Ambac to Sell Half the Company, Bet May Not Pay Off

(Bloomberg) -- Ambac Financial Group Inc., the bond insurer seeking capital to salvage its AAA credit rating, will sell half the company in a bet some investors say won't pay off.

Ambac said yesterday it plans to issue $1 billion of common stock, more than doubling the number of shares outstanding. The New York-based company will also offer $500 million of units that convert to shares in 2011.

Investors had anticipated Ambac would be bailed out by banks, which would backstop a capital raising of as much as $3 billion, enough to overcome record losses on subprime-mortgage debt. Instead, the company announced it would raise half that amount in a transaction that would dilute existing shareholders, sending Ambac down 19 percent in New York Stock Exchange trading.

``The new offering is highly diluting to existing shareholders,'' Jim Ryan, an insurance analyst at Morningstar Inc. said in an interview with Bloomberg Television. ``The market was looking for a backstop, to say the least.''

The sale of common stock, managed by Credit Suisse Group, Citigroup Inc., Bank of America Corp. and UBS AG, is scheduled for tonight, according to data compiled by Bloomberg.
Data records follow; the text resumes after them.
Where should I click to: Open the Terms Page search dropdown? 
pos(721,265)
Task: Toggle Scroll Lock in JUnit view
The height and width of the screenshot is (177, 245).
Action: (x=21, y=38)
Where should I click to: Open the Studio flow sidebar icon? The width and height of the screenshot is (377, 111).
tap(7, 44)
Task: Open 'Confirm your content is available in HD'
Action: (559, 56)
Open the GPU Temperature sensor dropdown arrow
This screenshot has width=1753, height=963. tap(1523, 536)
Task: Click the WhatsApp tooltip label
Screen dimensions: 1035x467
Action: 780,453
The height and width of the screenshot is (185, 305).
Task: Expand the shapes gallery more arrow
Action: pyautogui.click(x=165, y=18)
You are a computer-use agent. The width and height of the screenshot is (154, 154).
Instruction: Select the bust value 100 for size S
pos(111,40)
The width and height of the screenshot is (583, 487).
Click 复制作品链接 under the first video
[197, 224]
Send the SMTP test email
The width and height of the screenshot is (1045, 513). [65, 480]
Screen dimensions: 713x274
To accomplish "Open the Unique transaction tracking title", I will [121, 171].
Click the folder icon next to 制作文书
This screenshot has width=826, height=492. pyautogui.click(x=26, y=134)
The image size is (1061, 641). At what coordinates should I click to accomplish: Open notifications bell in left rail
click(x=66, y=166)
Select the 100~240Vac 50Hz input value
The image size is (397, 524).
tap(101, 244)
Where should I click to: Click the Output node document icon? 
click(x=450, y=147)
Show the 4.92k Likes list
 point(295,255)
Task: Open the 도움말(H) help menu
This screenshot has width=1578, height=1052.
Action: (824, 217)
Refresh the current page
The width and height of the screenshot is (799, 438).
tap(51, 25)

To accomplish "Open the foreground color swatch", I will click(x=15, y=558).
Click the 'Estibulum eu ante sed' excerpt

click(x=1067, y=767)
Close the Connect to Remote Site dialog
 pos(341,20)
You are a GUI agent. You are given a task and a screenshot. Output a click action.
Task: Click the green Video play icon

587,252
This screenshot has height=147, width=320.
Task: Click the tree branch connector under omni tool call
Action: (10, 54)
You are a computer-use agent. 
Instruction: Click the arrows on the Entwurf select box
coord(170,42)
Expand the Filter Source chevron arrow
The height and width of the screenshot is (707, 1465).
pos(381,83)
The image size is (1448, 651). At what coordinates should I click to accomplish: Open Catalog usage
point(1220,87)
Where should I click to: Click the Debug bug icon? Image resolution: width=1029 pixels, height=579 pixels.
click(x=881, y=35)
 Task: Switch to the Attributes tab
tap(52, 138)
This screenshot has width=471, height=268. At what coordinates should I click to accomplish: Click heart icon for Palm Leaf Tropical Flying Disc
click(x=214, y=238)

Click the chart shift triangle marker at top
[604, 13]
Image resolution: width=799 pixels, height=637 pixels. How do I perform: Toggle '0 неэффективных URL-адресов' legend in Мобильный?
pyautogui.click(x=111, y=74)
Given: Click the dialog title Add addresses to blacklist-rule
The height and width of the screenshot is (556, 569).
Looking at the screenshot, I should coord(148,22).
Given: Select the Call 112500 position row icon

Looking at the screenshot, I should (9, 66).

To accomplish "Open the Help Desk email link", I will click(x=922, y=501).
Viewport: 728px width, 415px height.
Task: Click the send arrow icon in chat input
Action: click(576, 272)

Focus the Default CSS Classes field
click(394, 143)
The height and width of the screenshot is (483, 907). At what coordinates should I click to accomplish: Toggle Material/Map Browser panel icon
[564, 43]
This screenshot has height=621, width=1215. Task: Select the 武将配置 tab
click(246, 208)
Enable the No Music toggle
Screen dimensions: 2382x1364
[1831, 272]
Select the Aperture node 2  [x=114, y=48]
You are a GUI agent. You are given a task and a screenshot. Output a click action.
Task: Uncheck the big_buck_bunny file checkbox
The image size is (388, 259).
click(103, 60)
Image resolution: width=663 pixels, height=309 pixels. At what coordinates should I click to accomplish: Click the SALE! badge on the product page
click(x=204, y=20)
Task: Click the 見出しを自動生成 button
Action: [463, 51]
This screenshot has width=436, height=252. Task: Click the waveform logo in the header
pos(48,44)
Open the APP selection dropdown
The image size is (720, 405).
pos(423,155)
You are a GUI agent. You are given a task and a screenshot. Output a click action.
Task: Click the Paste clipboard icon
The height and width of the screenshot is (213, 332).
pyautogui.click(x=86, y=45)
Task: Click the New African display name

Ambac fell 26 cents to $8.44 in early New York Stock Exchange composite trading. The shares have tumbled 90 percent in the past year, reducing the company's market value to $884 million.

Abandoned Plan

By proposing a sale of common shares, Ambac is reverting to a plan it abandoned in mid-January. The company announced a $1 billion sale Jan. 16, sparking a 70 percent plunge in its stock, and canceled the offering Jan. 18.

Ambac cut its dividend to 1 cent from 21 cents a share and said it will suspend writing guarantees on debt, including mortgage-backed bonds. The combined plans will probably bolster capital enough for an AAA rating, Moody's and S&P said yesterday.

Stock investors were ``expecting something different in terms of some type of a more orchestrated event that looked less like a conventional offering of common stock and more like a carefully crafted infusion from business partners,'' said Colin Glinsman, who oversees about $25 billion as chief investment officer at Oppenheimer Capital in New York.

Credit-default swaps tied to Ambac's AAA rated insurance unit rose 38 basis points to 513 basis points from 475 basis points before the announcement, according to CMA Datavision in London. A basis point on a credit-default swap contract protecting $10 million of debt from default for five years is equivalent to $1,000 a year.

CDO Losses

Credit-default swaps are financial instruments based on bonds and loans that are used to speculate on a company's ability to repay debt. They pay the buyer face value in exchange for the underlying securities or the cash equivalent should a borrower fail to adhere to its debt agreements. A rise indicates deterioration in the perception of credit quality; a decline, the opposite.

Ambac, its larger competitor MBIA Inc., and the rest of the industry stumbled after expanding beyond municipal insurance to guarantees on collateralized debt obligations that have since tumbled in value. Bond insurers with AAA ratings have guaranteed $2.4 trillion of debt.

The loss of Ambac's top rating would cast doubt on $556 billion of municipal and asset-backed securities insured by the company, forcing some investors to sell the debt and others to reduce their holdings.

Ambac, which pioneered municipal bond insurance in 1971, and the rest of the industry are reeling from their expansion into CDOs, which package pools of securities then split them into pieces with different ratings.